I’m interested in implementing a multi-agent card game and would appreciate any advice on the best approach. Given that it’s an imperfect information game, I suspect simpler methods may not be effective.

I’ve developed a proof of concept with four Double DQN agents playing against each other. Each model is assigned a player and makes decisions based on the state, which includes counts of all card types on the table (13 values), counts of all card types in its hand (13 values), and additional game information.

Unfortunately, the agents haven’t learned much so far, so I’m exploring other options. You can check out the game here Presidents

Additionally, I’ve encountered a problem where the model often selects invalid actions, either because of insufficient cards of the chosen type or mismatches with the table.

Have you considered using policy gradient methods like PPO? From what I’ve heard, they are among the most reliable approaches.

Why use a separate agent for each player? In scenarios where all agents/players are engaging in the same game with identical observation and action spaces and have the same objectives, you can think of them as essentially identical. Self-play might be a more efficient approach than training N separate agents.

Regarding algorithms, the choice may not be critical, but PPO is generally a reliable option.

I initially opted for multiple agents to introduce more diversity in the actions of other players, hoping it would help generalize to the game rather than focusing on a specific player. However, this may be unnecessary when using PPO.

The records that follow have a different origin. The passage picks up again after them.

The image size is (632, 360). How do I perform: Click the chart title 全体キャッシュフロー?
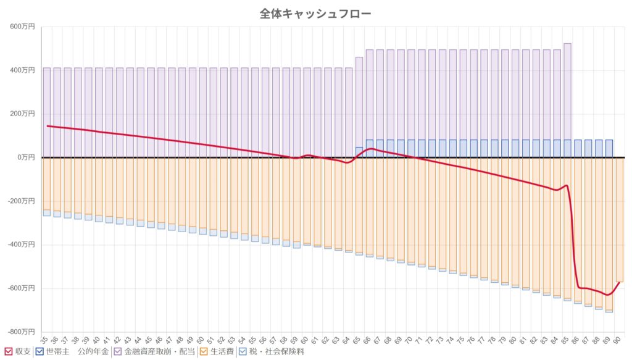coord(315,13)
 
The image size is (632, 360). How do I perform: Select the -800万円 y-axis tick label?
coord(22,332)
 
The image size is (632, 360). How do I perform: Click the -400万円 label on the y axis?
coord(22,245)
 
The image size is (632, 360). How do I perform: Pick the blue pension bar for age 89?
coord(609,148)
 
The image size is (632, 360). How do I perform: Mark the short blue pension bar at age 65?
coord(359,152)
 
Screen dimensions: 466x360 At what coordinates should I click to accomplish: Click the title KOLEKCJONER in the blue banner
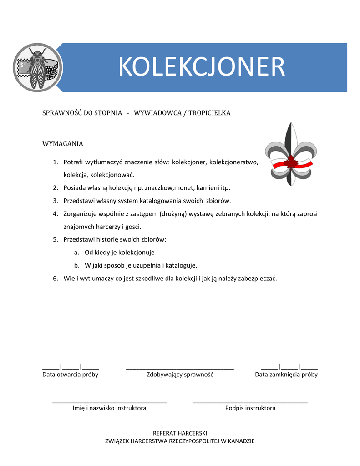(x=202, y=67)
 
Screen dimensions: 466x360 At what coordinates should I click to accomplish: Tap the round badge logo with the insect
(x=38, y=68)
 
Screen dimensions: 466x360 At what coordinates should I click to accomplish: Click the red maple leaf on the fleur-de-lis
(x=291, y=162)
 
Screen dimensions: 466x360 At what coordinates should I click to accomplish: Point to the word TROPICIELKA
(x=209, y=113)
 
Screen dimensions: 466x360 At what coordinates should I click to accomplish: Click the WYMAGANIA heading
(x=63, y=144)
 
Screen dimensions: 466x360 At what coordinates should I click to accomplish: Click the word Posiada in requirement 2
(x=75, y=187)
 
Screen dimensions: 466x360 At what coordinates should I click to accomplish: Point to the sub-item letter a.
(x=77, y=252)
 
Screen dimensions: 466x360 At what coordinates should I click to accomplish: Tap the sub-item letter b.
(x=77, y=265)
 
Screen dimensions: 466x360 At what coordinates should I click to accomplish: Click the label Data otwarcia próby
(x=71, y=375)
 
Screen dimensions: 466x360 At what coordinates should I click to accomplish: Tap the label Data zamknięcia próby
(x=286, y=375)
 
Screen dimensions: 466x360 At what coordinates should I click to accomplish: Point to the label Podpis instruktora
(x=250, y=408)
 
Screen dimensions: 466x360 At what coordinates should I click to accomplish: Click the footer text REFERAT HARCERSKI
(x=180, y=433)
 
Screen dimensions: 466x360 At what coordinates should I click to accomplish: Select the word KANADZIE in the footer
(x=241, y=441)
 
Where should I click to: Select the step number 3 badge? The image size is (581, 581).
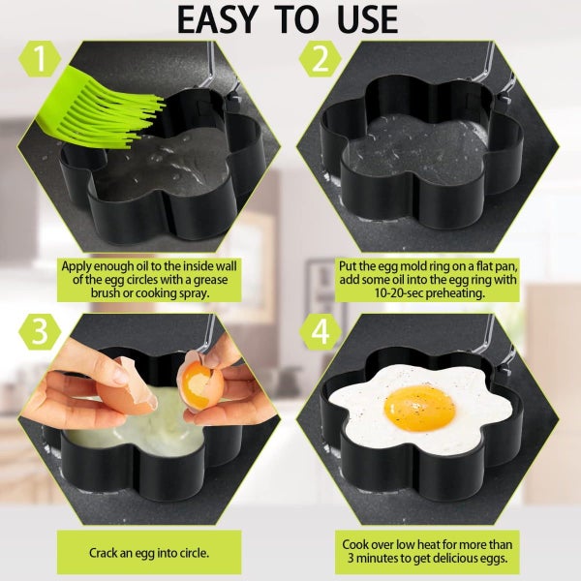[x=38, y=331]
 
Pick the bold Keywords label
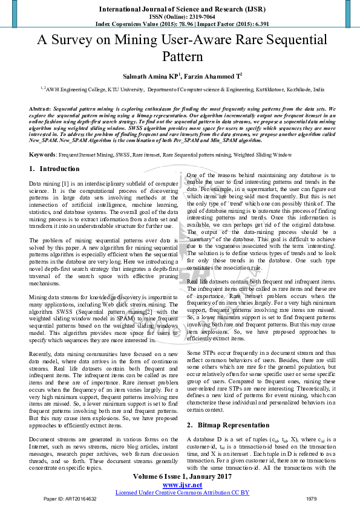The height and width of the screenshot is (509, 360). (x=43, y=155)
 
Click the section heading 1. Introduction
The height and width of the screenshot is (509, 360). (x=54, y=169)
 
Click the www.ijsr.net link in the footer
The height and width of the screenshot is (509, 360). (x=182, y=485)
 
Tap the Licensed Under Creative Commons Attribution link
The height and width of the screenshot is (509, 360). (x=182, y=492)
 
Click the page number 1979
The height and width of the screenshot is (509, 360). (x=311, y=499)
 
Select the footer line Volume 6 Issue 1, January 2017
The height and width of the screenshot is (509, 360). (x=182, y=476)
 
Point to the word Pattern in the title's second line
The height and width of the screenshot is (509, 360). (x=182, y=57)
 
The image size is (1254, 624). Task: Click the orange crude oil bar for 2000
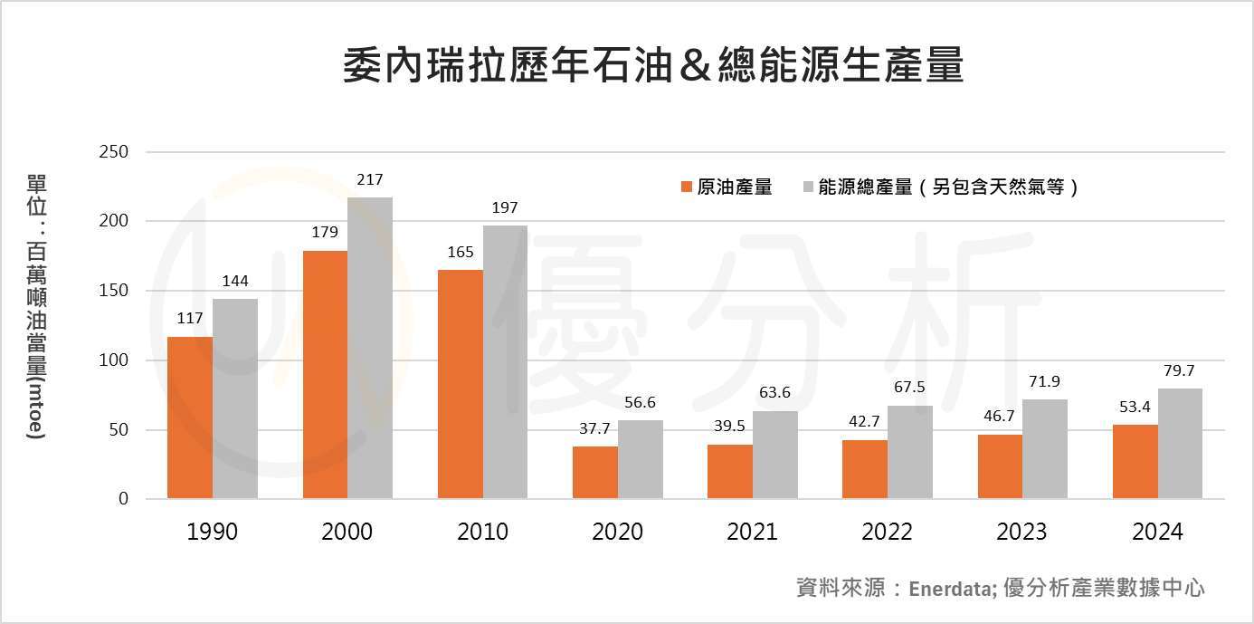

If your agents are having trouble finding valid actions, you should consider masking invalid actions to simplify the underlying MDP and improve learning efficiency. This approach prevents unnecessary computation and, since the game rules are known, it’s not considered cheating.

If the game is similar to poker or other gambling types, you might consider using DeepCFR or other CFR (Counterfactual Regret Minimization) derivatives. CFR can be very memory and computationally intensive due to its reliance on complete tree parsing. The latest “Student of Games” from Google also combines DNN with CFR but employs partial tree parsing to address some of these challenges.